Exercise goal ::
Copy the entries exactly, leaving out nothing.

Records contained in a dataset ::
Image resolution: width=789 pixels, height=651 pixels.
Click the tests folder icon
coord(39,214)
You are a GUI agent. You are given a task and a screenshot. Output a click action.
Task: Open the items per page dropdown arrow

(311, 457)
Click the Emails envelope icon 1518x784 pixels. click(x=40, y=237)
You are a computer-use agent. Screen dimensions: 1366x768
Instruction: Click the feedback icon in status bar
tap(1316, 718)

Response to the task ::
Image resolution: width=789 pixels, height=651 pixels.
Click the tests folder icon
coord(39,214)
You are a GUI agent. You are given a task and a screenshot. Output a click action.
Task: Open the items per page dropdown arrow

(311, 457)
Click the Emails envelope icon 1518x784 pixels. click(x=40, y=237)
You are a computer-use agent. Screen dimensions: 1366x768
Instruction: Click the feedback icon in status bar
tap(1316, 718)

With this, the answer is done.